TASK OBJECTIVE: Using the data beneath this instruction, retype only the lines from the one that contains "Click the Black Friday Deals badge icon" down to the one that contains "Task: Select the 34.91 percent cell", both included, exactly as they appear.

DATASET CONTENT:
┌──
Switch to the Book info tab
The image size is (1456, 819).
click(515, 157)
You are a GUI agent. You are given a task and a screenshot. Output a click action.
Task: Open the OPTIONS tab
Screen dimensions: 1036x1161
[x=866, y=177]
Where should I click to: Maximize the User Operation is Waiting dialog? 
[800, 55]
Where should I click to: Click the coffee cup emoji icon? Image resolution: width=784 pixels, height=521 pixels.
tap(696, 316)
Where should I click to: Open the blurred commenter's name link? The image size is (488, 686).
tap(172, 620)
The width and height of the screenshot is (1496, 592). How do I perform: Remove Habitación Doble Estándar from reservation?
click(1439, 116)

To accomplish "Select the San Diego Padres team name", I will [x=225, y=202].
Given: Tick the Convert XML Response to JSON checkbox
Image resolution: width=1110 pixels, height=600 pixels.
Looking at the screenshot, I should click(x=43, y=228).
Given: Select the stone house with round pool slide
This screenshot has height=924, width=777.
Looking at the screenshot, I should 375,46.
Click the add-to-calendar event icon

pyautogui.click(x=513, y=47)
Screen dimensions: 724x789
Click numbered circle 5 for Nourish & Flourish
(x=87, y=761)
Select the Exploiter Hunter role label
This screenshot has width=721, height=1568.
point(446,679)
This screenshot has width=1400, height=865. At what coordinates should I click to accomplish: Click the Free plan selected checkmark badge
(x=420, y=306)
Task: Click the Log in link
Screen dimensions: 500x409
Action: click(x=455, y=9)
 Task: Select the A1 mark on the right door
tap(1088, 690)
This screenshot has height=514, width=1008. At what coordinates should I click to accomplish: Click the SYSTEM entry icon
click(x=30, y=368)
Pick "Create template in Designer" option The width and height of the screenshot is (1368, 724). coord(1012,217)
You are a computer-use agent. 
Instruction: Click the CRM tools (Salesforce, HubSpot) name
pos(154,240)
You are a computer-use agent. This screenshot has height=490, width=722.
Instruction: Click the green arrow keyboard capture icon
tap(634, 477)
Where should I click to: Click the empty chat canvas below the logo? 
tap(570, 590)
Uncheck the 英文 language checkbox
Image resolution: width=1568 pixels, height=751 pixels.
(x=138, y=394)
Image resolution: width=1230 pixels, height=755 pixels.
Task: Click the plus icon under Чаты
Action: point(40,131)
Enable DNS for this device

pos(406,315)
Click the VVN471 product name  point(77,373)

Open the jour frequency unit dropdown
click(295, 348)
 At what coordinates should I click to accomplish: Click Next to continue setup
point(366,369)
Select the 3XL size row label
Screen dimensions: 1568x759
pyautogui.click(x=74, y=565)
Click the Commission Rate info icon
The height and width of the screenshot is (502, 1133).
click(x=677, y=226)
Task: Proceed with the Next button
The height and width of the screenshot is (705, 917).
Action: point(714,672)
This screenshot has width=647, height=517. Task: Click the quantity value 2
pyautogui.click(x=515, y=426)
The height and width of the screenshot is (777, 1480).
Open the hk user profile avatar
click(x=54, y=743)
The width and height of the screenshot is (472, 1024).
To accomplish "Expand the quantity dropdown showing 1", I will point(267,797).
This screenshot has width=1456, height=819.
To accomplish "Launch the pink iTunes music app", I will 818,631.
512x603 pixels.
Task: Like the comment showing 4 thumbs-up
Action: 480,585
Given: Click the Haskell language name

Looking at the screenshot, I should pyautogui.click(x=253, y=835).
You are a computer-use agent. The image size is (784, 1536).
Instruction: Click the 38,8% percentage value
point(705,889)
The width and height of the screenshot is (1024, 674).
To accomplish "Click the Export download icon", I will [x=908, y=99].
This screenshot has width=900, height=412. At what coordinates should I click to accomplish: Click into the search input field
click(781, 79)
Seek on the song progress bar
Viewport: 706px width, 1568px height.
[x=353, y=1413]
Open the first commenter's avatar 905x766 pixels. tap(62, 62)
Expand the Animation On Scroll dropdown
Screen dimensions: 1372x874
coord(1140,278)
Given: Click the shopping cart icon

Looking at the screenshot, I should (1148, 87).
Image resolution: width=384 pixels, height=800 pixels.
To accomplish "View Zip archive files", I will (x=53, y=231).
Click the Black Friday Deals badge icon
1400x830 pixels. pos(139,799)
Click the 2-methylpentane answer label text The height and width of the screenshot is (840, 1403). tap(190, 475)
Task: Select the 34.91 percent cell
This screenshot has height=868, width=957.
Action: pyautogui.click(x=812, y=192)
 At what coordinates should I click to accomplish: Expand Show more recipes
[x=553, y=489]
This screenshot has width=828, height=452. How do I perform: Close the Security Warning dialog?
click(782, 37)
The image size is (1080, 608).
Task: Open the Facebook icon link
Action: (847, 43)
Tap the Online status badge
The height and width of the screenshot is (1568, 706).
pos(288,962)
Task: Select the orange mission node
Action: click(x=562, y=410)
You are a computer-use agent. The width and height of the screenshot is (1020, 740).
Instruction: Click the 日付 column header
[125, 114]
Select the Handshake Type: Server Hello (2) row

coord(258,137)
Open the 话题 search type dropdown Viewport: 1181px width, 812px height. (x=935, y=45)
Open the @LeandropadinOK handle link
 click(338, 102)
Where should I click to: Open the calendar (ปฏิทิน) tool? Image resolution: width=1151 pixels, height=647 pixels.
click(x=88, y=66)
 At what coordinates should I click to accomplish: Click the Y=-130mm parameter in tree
└──
RESPONSE:
Click the Black Friday Deals badge icon
1400x830 pixels. pos(139,799)
Click the 2-methylpentane answer label text The height and width of the screenshot is (840, 1403). tap(190, 475)
Task: Select the 34.91 percent cell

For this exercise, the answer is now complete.